Only certain lines below are wanted: those starting at the line containing "Research focus (549, 1139)" and ending at the line containing "[الخزانة الأميركي: أميركا", both included, each retyped exactly.

[Items from a dataset]
===============
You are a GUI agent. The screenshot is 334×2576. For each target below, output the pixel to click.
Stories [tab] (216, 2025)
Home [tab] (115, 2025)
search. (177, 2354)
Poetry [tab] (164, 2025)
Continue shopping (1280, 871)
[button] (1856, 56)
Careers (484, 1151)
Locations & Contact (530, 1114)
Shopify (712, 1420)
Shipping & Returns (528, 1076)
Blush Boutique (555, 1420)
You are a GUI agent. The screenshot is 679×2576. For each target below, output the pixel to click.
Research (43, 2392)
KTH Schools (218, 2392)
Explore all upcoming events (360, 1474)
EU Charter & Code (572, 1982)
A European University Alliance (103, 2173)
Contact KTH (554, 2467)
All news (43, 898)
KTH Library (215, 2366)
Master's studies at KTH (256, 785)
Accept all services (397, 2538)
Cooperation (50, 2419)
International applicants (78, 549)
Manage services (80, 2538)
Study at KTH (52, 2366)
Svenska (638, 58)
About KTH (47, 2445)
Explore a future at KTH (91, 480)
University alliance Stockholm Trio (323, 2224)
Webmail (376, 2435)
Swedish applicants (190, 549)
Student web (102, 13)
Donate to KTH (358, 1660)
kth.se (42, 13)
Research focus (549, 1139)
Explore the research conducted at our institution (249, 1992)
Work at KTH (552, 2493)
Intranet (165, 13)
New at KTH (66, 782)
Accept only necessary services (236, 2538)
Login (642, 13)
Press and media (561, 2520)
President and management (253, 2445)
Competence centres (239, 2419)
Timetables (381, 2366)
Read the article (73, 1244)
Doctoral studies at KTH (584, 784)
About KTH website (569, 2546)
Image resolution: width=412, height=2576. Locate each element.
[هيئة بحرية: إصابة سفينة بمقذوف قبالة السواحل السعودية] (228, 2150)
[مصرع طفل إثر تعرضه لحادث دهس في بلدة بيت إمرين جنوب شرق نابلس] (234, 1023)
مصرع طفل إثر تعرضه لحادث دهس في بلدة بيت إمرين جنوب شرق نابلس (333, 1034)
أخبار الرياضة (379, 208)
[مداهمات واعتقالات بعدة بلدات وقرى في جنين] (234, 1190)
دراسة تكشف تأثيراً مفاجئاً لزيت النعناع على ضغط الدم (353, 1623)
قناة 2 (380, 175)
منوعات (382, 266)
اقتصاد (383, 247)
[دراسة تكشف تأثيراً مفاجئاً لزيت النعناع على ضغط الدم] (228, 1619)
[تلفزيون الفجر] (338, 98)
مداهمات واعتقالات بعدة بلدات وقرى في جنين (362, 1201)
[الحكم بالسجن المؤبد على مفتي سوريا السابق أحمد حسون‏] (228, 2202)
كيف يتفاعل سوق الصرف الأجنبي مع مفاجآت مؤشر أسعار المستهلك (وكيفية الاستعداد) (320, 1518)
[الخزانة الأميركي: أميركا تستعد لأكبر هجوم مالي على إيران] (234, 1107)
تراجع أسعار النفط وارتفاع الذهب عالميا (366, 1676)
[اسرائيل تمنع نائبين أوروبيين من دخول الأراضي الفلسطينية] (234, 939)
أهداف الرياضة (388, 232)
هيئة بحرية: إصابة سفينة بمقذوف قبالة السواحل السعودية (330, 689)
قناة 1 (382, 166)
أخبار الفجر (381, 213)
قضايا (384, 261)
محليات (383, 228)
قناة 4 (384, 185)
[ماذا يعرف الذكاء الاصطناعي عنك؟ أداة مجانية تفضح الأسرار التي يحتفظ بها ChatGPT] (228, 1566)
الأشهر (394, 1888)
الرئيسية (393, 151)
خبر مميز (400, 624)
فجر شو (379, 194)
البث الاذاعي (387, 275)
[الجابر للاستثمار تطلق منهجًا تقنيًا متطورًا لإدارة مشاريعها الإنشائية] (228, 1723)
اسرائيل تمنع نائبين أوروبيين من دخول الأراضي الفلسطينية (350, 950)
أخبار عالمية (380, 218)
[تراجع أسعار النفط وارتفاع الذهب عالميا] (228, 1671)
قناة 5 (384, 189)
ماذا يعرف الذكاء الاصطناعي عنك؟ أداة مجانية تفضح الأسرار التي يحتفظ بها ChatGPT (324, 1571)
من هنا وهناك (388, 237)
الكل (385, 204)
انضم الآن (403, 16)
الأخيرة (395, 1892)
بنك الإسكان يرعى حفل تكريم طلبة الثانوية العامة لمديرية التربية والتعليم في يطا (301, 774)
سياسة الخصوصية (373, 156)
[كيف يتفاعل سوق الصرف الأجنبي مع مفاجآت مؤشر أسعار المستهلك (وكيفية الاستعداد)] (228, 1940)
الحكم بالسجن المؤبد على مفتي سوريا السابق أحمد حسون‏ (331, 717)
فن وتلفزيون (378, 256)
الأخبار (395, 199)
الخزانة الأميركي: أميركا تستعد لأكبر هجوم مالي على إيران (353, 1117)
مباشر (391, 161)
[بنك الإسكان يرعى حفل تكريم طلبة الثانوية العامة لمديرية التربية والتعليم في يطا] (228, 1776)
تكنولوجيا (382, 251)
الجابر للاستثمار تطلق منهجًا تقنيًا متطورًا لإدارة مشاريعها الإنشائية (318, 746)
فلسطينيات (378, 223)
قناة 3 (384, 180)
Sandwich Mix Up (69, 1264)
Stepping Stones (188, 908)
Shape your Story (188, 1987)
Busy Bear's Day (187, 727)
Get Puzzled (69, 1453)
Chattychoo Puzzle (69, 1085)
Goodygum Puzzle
===============
» **OUTPUT FOR THIS EXERCISE**:
Research focus (549, 1139)
Explore the research conducted at our institution (249, 1992)
Work at KTH (552, 2493)
Intranet (165, 13)
New at KTH (66, 782)
Accept only necessary services (236, 2538)
Login (642, 13)
Press and media (561, 2520)
President and management (253, 2445)
Competence centres (239, 2419)
Timetables (381, 2366)
Read the article (73, 1244)
Doctoral studies at KTH (584, 784)
About KTH website (569, 2546)
Image resolution: width=412, height=2576. Locate each element.
[هيئة بحرية: إصابة سفينة بمقذوف قبالة السواحل السعودية] (228, 2150)
[مصرع طفل إثر تعرضه لحادث دهس في بلدة بيت إمرين جنوب شرق نابلس] (234, 1023)
مصرع طفل إثر تعرضه لحادث دهس في بلدة بيت إمرين جنوب شرق نابلس (333, 1034)
أخبار الرياضة (379, 208)
[مداهمات واعتقالات بعدة بلدات وقرى في جنين] (234, 1190)
دراسة تكشف تأثيراً مفاجئاً لزيت النعناع على ضغط الدم (353, 1623)
قناة 2 (380, 175)
منوعات (382, 266)
اقتصاد (383, 247)
[دراسة تكشف تأثيراً مفاجئاً لزيت النعناع على ضغط الدم] (228, 1619)
[تلفزيون الفجر] (338, 98)
مداهمات واعتقالات بعدة بلدات وقرى في جنين (362, 1201)
[الحكم بالسجن المؤبد على مفتي سوريا السابق أحمد حسون‏] (228, 2202)
كيف يتفاعل سوق الصرف الأجنبي مع مفاجآت مؤشر أسعار المستهلك (وكيفية الاستعداد) (320, 1518)
[الخزانة الأميركي: أميركا تستعد لأكبر هجوم مالي على إيران] (234, 1107)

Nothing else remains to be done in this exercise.